Большую роль играет фактура холста. Рельеф красочного слоя словно движется вслед за формой, круглит ее, делает ощутимой не только зрительно, но и осязательно. В самом движении фактуры, в ритме «нашлепок», мазков есть своя красота – красота шероховатости, сложных перемен поверхности, дающих игру света и тени. Фактурной сложности соответствует и сложность цветовая. Неконтрастная гамма построена на оттенках серого, из которого Фальк извлекает некое высокородное качество цвета. «Чудесный сплав» рождается из сложных смесей. Когда-то А. Эфрос назвал фальковский способ смешения красок алхимией. С таким сравнением можно согласиться лишь при одной оговорке: фальковская алхимия рождает не фальшивый блеск, каковым алхимия должна была удовлетвориться, – драгоценность фальковской живописи абсолютно подлинна.

На рубеже 1910-1920-х годов метафорические «обязательства» в картинах Фалька очень часто возлагаются на цвет.

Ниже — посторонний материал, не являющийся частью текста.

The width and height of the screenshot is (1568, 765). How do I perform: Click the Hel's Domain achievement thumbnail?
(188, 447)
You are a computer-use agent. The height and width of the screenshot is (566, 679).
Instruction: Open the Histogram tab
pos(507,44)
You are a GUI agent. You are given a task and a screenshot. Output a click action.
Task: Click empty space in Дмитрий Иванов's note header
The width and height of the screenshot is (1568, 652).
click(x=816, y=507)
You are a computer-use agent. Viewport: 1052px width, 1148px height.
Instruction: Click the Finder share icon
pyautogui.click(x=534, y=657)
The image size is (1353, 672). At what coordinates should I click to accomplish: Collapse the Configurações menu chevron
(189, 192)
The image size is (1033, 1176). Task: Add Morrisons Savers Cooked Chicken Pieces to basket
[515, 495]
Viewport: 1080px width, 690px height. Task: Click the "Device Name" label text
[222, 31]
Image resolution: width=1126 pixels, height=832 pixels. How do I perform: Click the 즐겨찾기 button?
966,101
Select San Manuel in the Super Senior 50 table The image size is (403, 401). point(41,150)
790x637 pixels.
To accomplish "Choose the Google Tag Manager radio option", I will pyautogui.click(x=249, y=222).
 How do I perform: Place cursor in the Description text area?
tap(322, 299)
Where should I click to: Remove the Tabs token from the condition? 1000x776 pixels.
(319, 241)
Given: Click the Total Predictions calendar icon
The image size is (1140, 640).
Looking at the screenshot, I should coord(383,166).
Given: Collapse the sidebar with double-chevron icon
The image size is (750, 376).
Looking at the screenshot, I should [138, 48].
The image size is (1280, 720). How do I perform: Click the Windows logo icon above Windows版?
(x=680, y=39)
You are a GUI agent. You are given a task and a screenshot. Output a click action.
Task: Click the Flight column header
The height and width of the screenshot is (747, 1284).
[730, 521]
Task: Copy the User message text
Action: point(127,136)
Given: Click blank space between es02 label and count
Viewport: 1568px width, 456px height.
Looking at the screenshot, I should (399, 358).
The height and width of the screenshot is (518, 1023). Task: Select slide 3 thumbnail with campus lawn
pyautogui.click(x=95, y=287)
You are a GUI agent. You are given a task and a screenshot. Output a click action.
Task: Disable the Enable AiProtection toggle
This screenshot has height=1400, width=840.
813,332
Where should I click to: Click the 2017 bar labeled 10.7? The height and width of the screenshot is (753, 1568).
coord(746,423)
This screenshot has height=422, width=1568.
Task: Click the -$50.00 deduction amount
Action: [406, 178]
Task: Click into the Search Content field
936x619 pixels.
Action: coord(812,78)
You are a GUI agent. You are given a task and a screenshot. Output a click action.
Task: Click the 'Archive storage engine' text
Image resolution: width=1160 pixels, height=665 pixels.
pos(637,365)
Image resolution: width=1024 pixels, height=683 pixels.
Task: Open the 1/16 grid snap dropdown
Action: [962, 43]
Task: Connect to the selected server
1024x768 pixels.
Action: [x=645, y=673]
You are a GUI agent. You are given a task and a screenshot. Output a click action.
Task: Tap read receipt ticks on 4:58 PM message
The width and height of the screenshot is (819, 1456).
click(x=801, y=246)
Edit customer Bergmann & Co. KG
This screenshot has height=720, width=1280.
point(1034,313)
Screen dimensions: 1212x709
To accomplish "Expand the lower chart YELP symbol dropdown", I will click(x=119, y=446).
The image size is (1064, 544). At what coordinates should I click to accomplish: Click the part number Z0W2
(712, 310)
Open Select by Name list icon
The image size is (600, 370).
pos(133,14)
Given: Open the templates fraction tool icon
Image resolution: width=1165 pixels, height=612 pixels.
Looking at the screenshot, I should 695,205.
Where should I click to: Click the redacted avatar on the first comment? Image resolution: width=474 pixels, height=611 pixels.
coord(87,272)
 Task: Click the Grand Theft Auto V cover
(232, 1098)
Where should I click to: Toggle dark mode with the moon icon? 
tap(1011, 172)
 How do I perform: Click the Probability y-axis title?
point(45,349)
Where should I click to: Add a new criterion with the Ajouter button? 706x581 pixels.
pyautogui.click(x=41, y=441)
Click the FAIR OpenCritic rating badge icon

В свое время Д. Аркин обратил внимание на то, что многие картины в самих названиях содержат упоминание цвета[131]131
  Аркин Д. Р. Фальк и московская живопись. – Русское искусство. 1923. № 2-3. С. 30.


[Закрыть]
.

Действительно, среди них – «Красная мебель», «Пейзаж с красным домом», «Женщина в белой повязке», «Женщина в красном лифе», «Девочка в лиловом». Известный автопортрет 1924 года можно было бы, по образцу предшествующих работ, назвать «Автопортрет в желтом». Вспомним, что и последний шедевр Фалька – автопортрет 1957 года – называется «В красной феске». Было бы наивно видеть в этом простое дублирование того, что и так изображено. Упоминание цвета предопределяет весь строй произведения. Подчас один и тот же цвет может выступать в качестве передатчика разных чувств и состояний. Будоражащая экспрессия «Красной мебели» сменяется вязкой сосредоточенностью в «Женщине в красном лифе» и скорбным умиротворением в автопортрете «В красной феске». Выразительность красного начинает зависеть от сложных взаимоотношений с соседними цветами, от степени распространенности на плоскости холста, от характера фальковского «электрического заряда». Но каждый раз действует цветовая метафора, которая и дает жизнь образу.

На протяжении 20-х годов, несмотря на то, что в творчестве художника шли напряженные искания, сменялись ориентации на разные сферы мирового живописного наследия, в целом постепенно утрачивалась именно пластически-живописная метафоричность. Это и испугало Фалька, заставив бросить профессорство во Вхутеине, покинуть Москву и отправиться за новыми впечатлениями в Париж. Там художник как бы снова начинает путь от светлой серо-серебристой гаммы легкой живописи к сложному красочному рельефу, содержащему цветовые сплавы, от конкретного образа реального явления (будь то человек, предмет или мотив природы) к преображенной его форме. Причем и в начале, и в конце этого пути метафорическая система мышления художника действует как непреложная константа, получая большую или меньшую реализацию в зависимости от конкретной живописно-пластической задачи.